Records for this exercise.
++++++++

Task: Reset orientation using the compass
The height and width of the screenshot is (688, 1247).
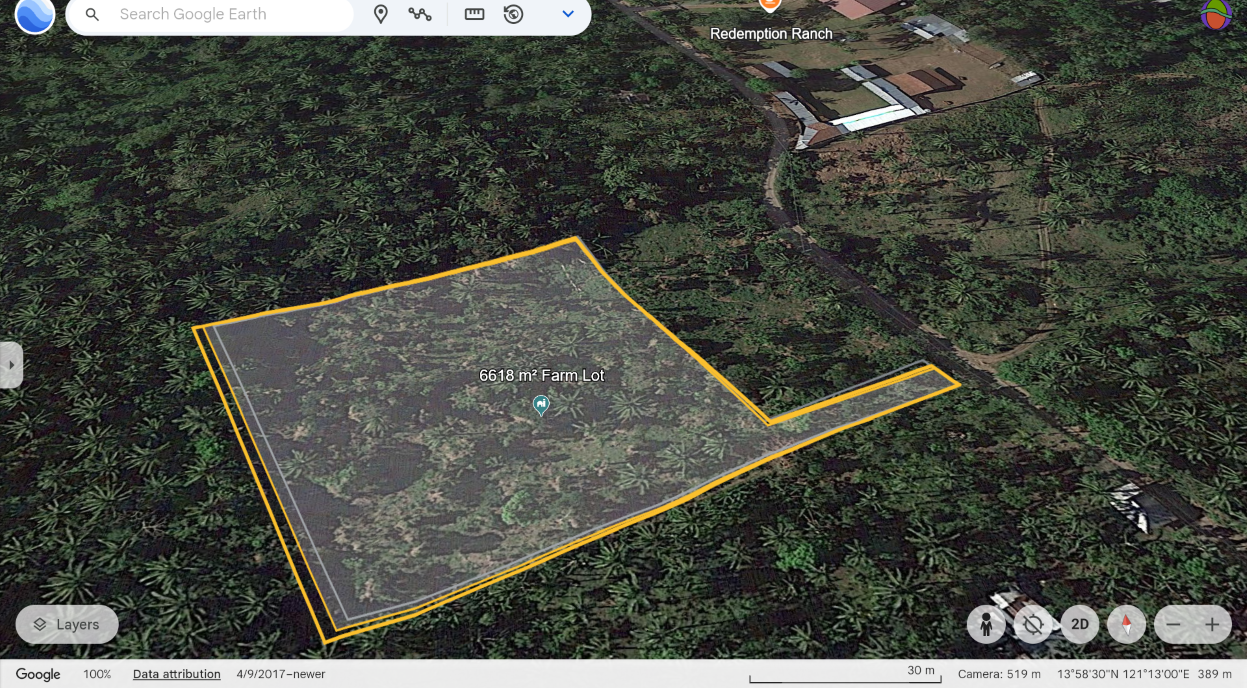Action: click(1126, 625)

++++++++

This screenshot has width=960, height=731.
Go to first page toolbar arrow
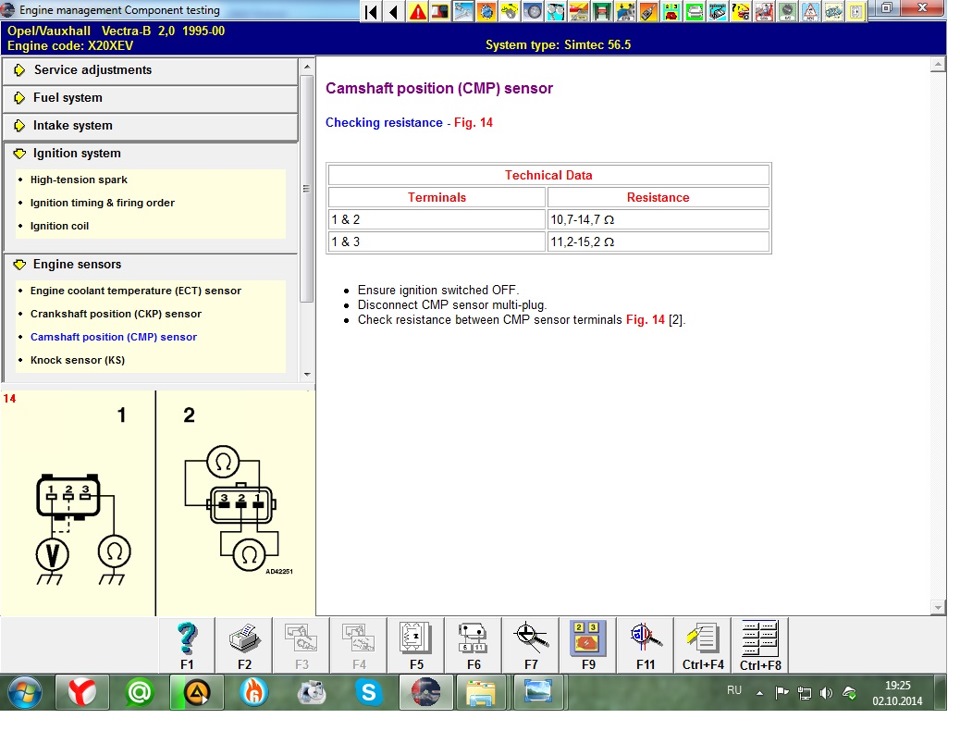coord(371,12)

++++++++

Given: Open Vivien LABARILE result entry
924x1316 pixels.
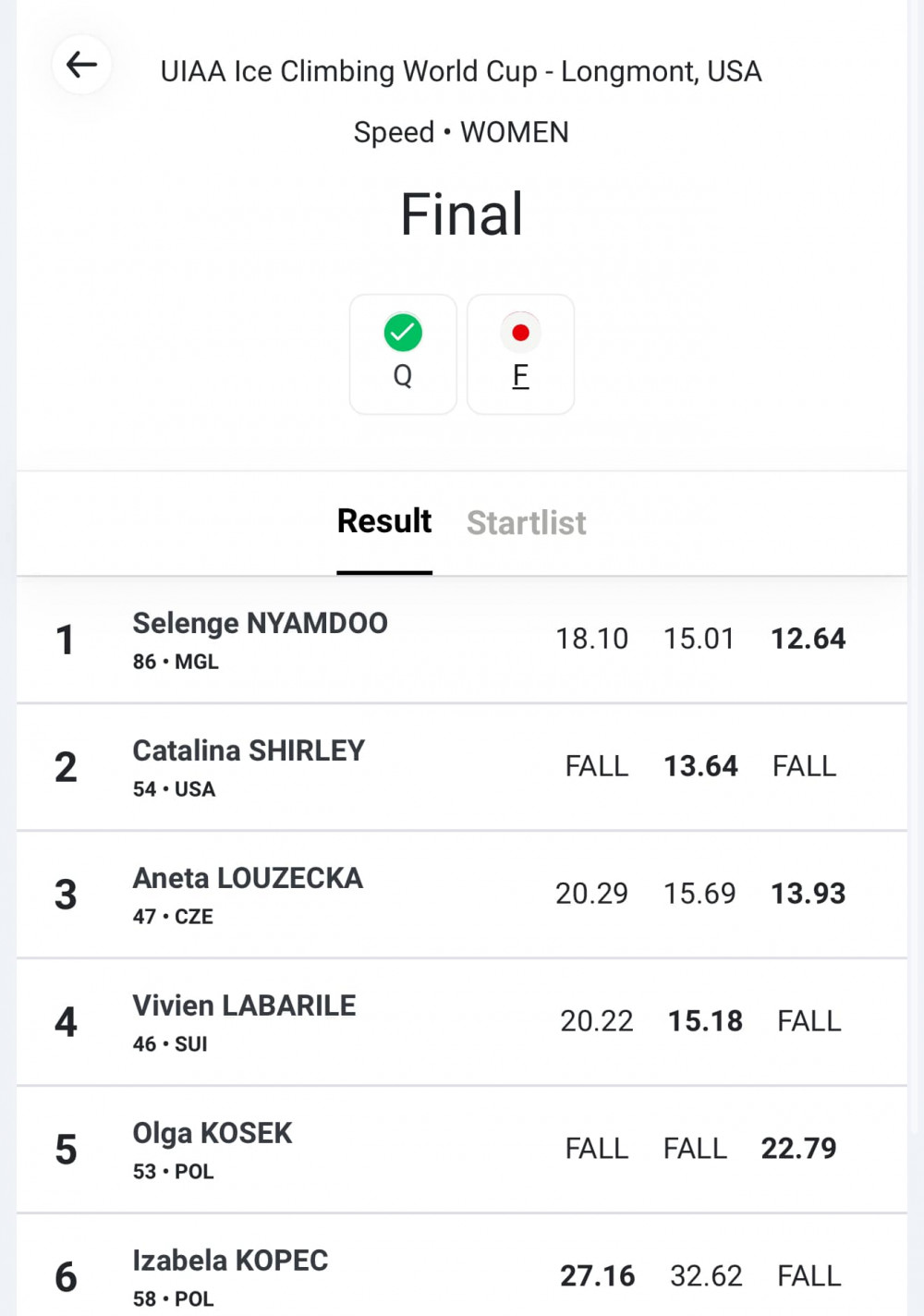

++++++++

About this task. Above are the records; print exactly the lines from the line with "Given: Open Vivien LABARILE result entry" to the line with "924x1316 pixels.", including both, and nothing else.

Answer below.
Given: Open Vivien LABARILE result entry
924x1316 pixels.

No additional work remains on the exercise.